A widowhood of destitution did not appeal to Maggie Gonzalez. She went back to being a nurse with a plan to nail herself a rich doctor or at least his money. In eighteen months she had been through three of them, all disasters-a married pediatrician, a divorced radiologist, and a urologist who wore women’s underwear and who wound up giving Maggie a stubborn venereal disease. When she dumped the urologist, he got her fired from the hospital and filed a phony complaint with the state nursing board.

All this left Maggie Gonzalez with a molten hatred of men and a mind for vengeance.

Money is what pushed her to the brink. With the mortgage payment on her duplex coming due, and only eighty-eight bucks in the checking account, Maggie decided to go ahead and do it. Part of the motive was financial desperation, true, but there was also a delicious hint of excitement-payback, to the sonofabitch who’d started it all.

First Maggie used her Visa card to buy a plane ticket to New York, where she caught a cab to the midtown offices of Reynaldo Flemm, the famous television journalist.
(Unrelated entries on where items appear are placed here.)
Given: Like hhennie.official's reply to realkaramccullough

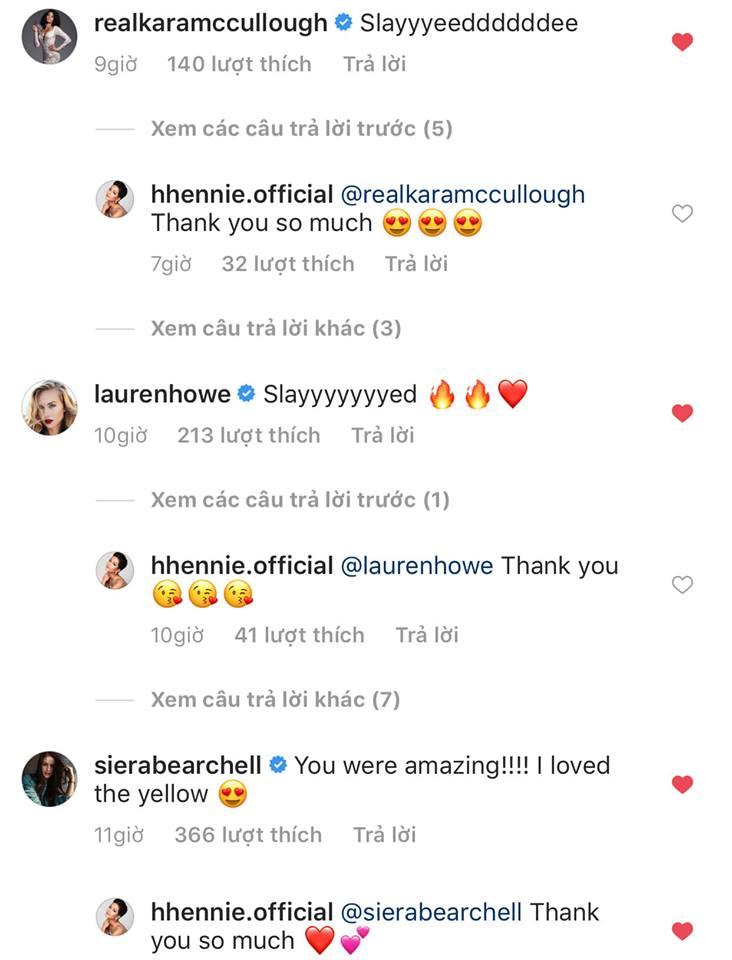Looking at the screenshot, I should [683, 213].
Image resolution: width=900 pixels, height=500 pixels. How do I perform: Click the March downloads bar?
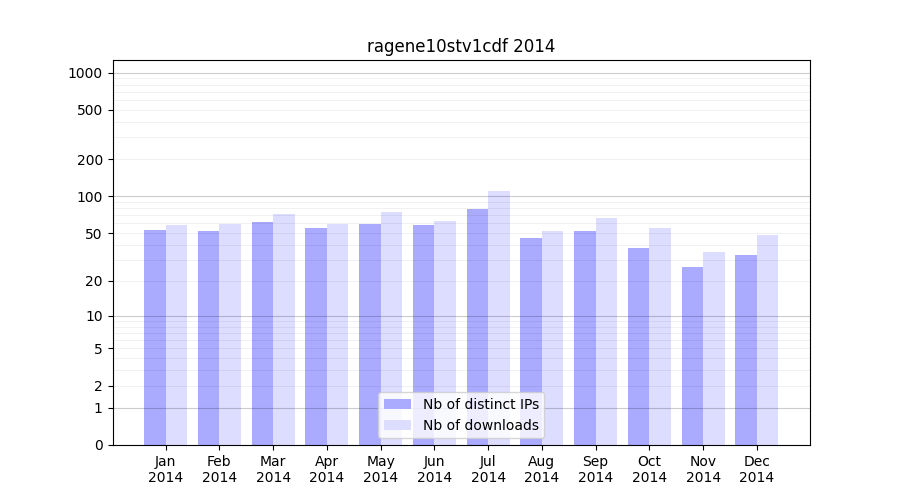(x=284, y=329)
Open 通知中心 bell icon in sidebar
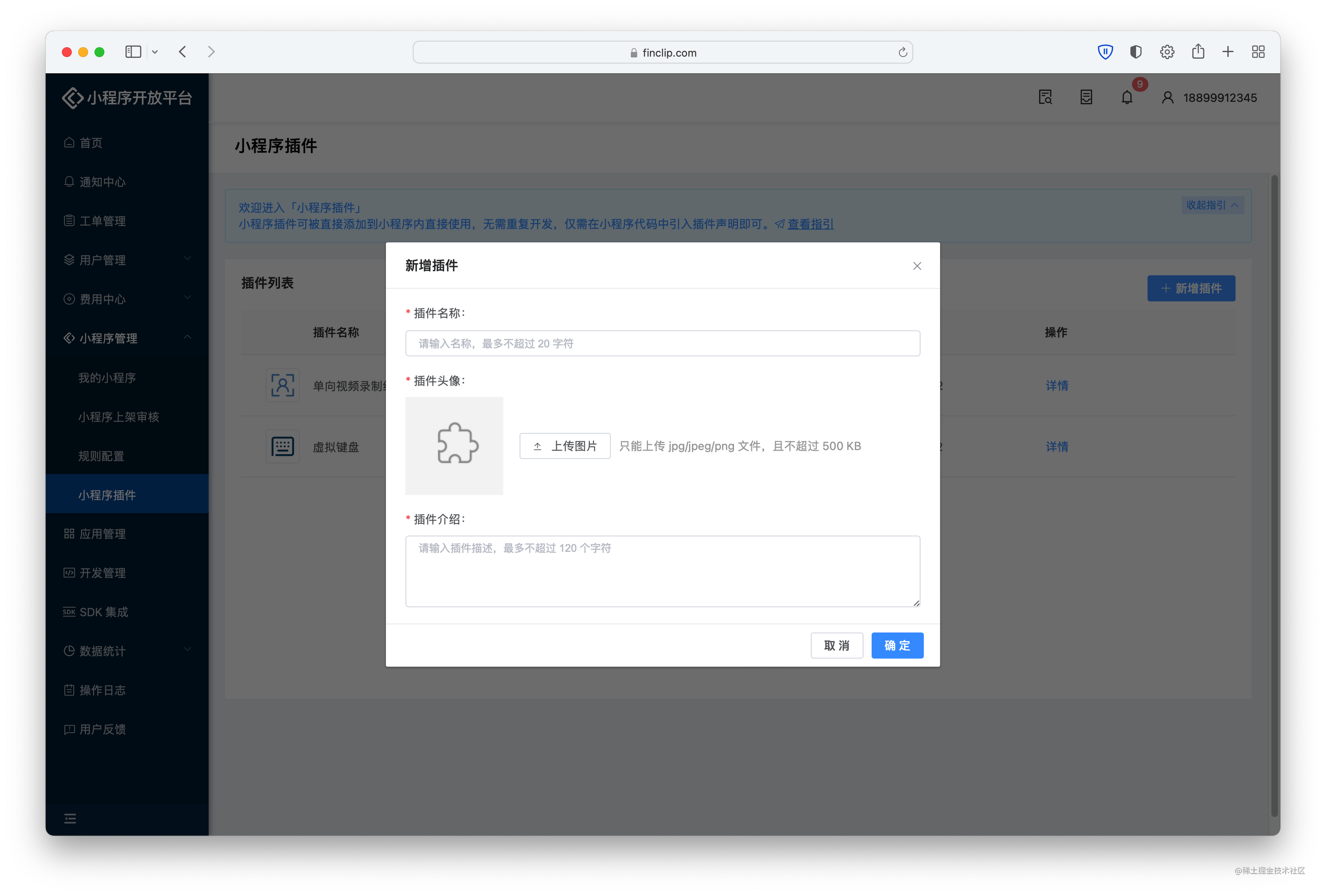 point(69,181)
There she told producer Christina Marks the story of Victoria Barletta, and cut a deal.

Five thousand dollars to repeat it on camera-that’s as high as Reynaldo’s people would go. Maggie Gonzalez was disappointed; it was, after all, one hell of a story.
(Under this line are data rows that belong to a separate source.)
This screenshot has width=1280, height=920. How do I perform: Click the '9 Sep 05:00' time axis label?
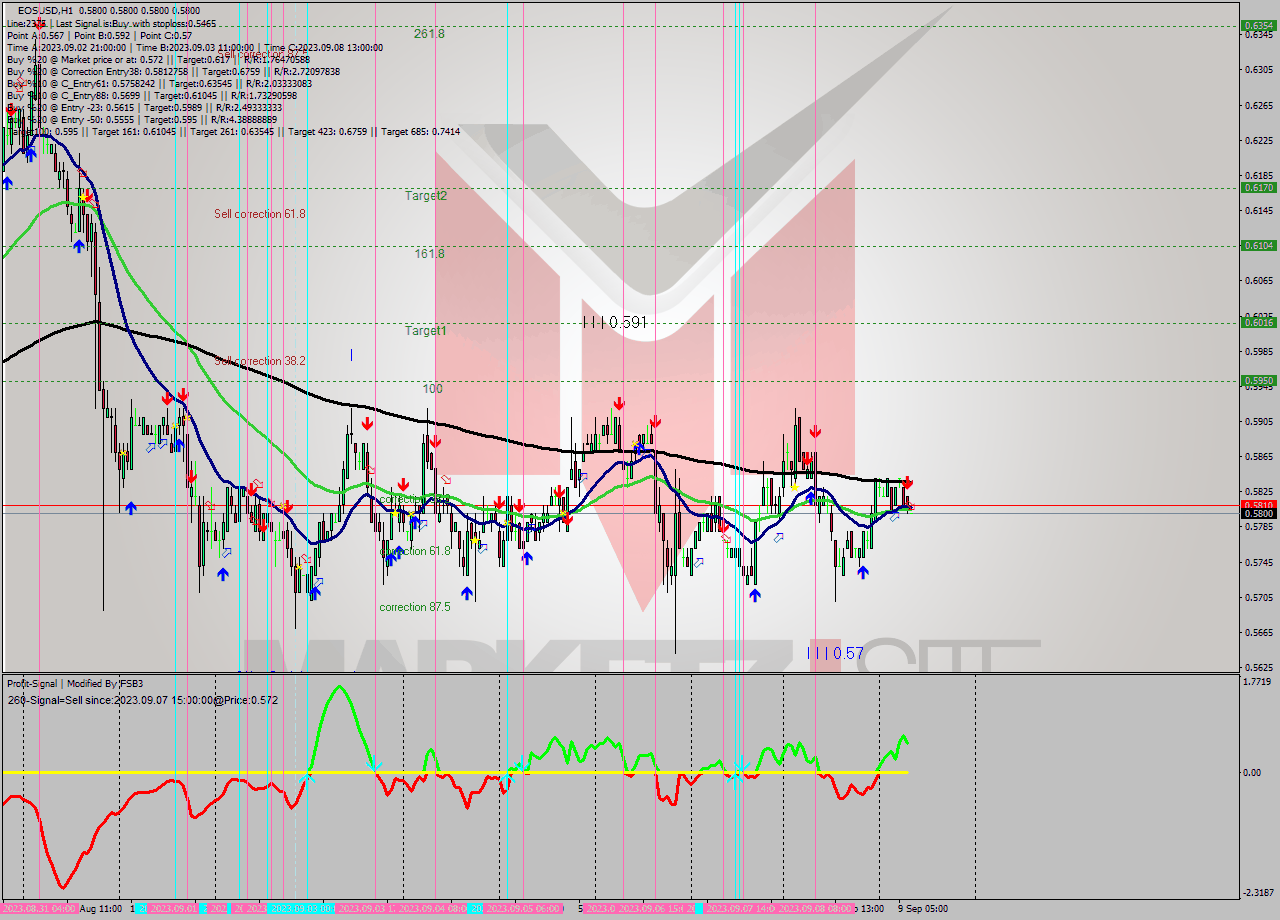click(x=922, y=909)
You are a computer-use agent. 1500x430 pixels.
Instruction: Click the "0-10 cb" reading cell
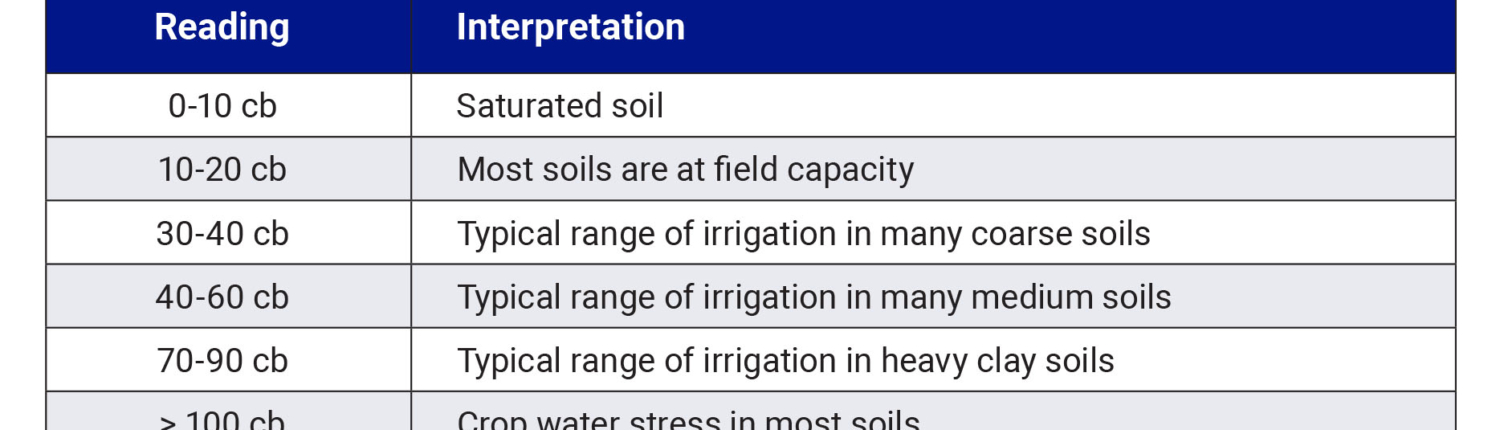coord(222,105)
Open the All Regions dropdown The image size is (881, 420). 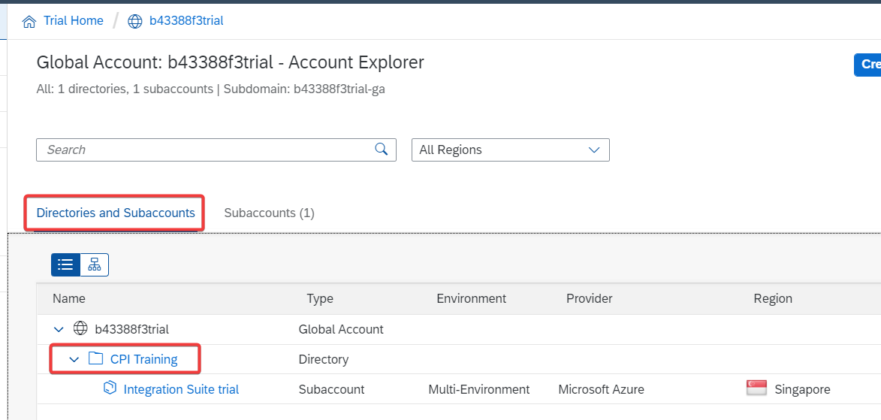[x=510, y=149]
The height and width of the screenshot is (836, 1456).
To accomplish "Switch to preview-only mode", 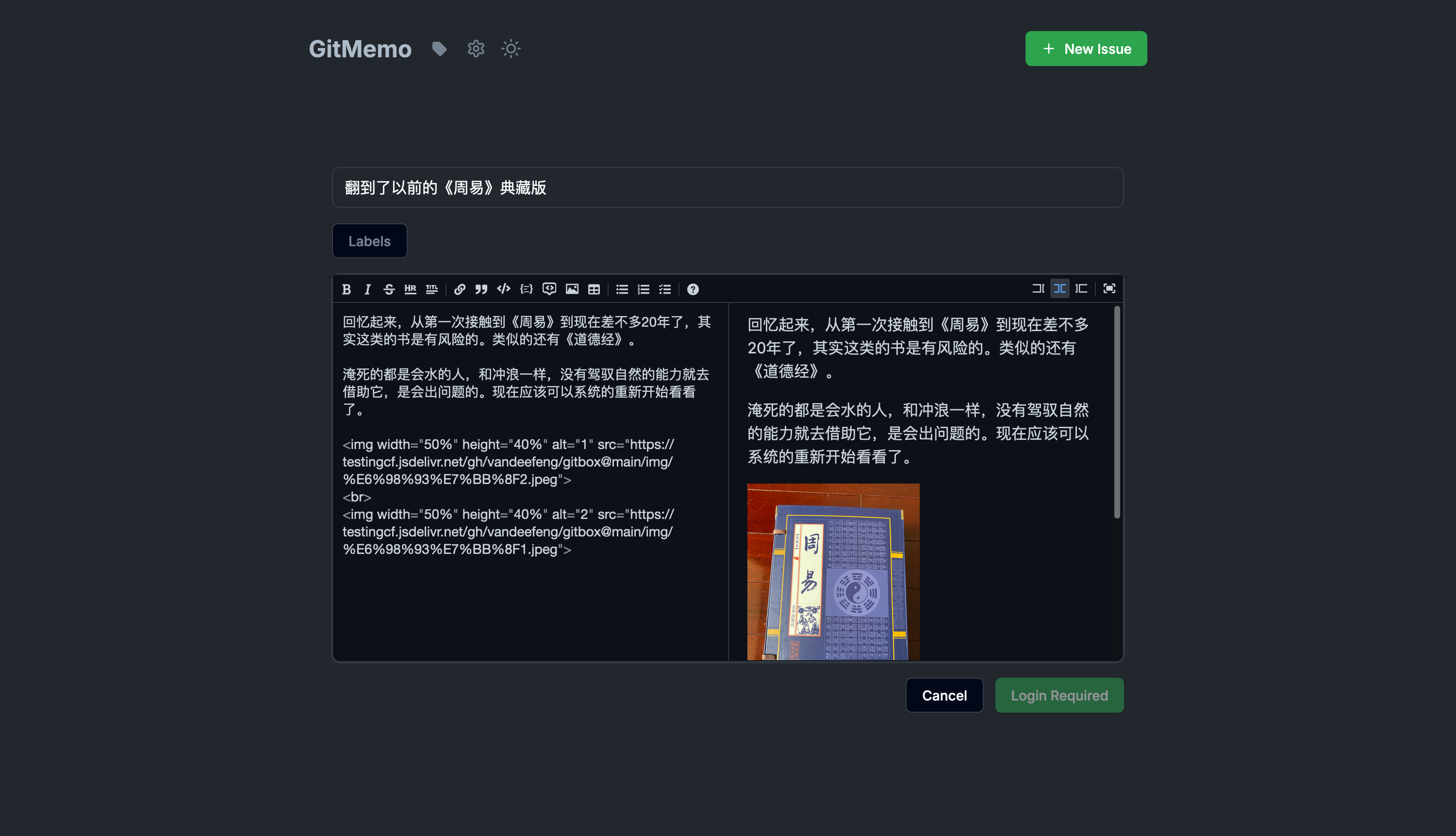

That night Christina Marks got Maggie a room at the Goreham Hotel, and she lay there watching Robin Leach on TV and worrying about the risks she was taking. She remembered the State Attorney’s investigator who had questioned her nearly four years ago, and how she had lied to him. God, what was she thinking of now? Flemm’s people would fly straight to Miami and interview the investigator-Stranahan was his name-and he’d tell them she’d never said a word about all this when it happened. Her credibility would be shot, and so would the five grand. Out the window.

Maggie realized she had to do something about Stranahan.

And also about Dr. Rudy Graveline.

Graveline was a dangerous creep. To rat on Rudy-well, he had warned her. And rewarded her, in a sense. A decent severance, glowing references for a new job. That was after he closed down the Durkos Center.

Lying there, Maggie got another idea. It was wild, but it just might work. The next morning she went back to Christina Marks and made up a vague story about how she had to go see Investigator Stranahan right away, otherwise no TV show. Reluctantly the producer gave her a plane ticket and six hundred in expenses.

Of course, Maggie had no intention of visiting Mick Stranahan. When she got back to Florida, she drove directly to the Whispering Palms Spa and Surgery Center in beautiful Bal Harbour. Dr. Rudy Graveline was very surprised to see her. He led her into a private office and closed the door.

“You look frightened,” the surgeon said.

“I am.”

“And a little bouncy in the bottom.”

“I eat when I’m frightened,” Maggie said, keeping her cool.

“So what is it?” Rudy asked.

“Vicky Barletta,” she said. “Somebody’s making a fuss.”